上達の指南

中野寛也九段の「忙しい布石の打ち方」

(3)全局見て着手の判断を

(寄稿連載 2018/07/11読売新聞掲載)

 締まりに回る暇もなく、布石が進行する場合もあります。石が接触して、一段落するまで他に転じられないのです。大きな定石が始まると、途中で手を抜くわけにもいきません。そんなときは、どこかで締まりやカカリに先行したくなりますが、そのタイミングが難しい。手を抜いていいのか、しっかり形を整えるべきなのか、見極める目を養いましょう。

 【テーマ図】右上と左上で定石が打たれました。定石としては一段落ですが、この局面で逃せぬポイントがあります。もちろん白Aの締まりや白Bのカカリも大きいのですが、それでいいのか、全局を見て判断してください。

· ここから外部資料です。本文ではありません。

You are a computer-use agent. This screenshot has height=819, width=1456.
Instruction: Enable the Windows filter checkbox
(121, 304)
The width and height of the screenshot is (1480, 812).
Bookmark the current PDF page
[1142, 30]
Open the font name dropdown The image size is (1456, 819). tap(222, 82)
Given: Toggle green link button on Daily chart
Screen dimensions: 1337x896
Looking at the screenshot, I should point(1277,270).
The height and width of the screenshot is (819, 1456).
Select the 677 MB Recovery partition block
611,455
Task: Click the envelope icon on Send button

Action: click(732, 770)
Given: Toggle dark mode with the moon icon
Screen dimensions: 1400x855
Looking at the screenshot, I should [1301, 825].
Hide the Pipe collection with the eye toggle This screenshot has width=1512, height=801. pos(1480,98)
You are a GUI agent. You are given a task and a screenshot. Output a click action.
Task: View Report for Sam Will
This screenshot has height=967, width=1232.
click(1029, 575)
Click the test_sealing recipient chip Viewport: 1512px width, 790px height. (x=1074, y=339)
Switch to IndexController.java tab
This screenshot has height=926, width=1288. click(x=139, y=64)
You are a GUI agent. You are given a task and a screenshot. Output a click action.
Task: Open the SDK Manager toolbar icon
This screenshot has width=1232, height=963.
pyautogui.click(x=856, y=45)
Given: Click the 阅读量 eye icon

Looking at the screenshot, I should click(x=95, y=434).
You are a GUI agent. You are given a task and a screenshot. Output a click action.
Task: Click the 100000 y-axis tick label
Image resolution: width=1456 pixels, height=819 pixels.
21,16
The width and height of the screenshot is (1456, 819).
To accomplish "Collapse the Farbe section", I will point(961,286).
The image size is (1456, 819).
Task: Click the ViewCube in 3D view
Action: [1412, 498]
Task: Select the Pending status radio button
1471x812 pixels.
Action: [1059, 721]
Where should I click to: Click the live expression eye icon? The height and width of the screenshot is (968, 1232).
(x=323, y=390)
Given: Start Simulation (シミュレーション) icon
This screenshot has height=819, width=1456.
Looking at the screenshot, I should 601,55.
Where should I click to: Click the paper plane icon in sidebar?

 【1図】白1の締まりは大場ですが、すかさず黒2と打ち込んで来るでしょう。これが厳しい。上辺の白を消すというより、左右の白を攻めようという手です。左右の隅の黒が堅いですから、大威張りで暴れて来るでしょう。白は二つの弱い石を抱えて、苦戦が予想されます。

 【2図】上辺の白の構えが薄いですから、白1と一手備えるのが大事なポイントでした。ふっくらと陣形が整っていい姿になっています。黒2の締まりなら、それから白3の締まりに回ります。黒2で3とかかってくれば、白Aと受けていて十分。黒Bあたりに開けば、右下のカカリに向かいます。

 もし、上辺の△がCにあるなら、左右の白は安定していますから、手を抜くことも可能でした。

●メモ● 中野九段は、子ども教室を開いていて、家族ぐるみで運営している。心がけているのは、「自由に対局させて、自分で考える力を付けさせること」。あれこれと教え過ぎるのは、子どもが本来持っている可能性を狭めかねないので、一歩引いて見守るのが肝心だという。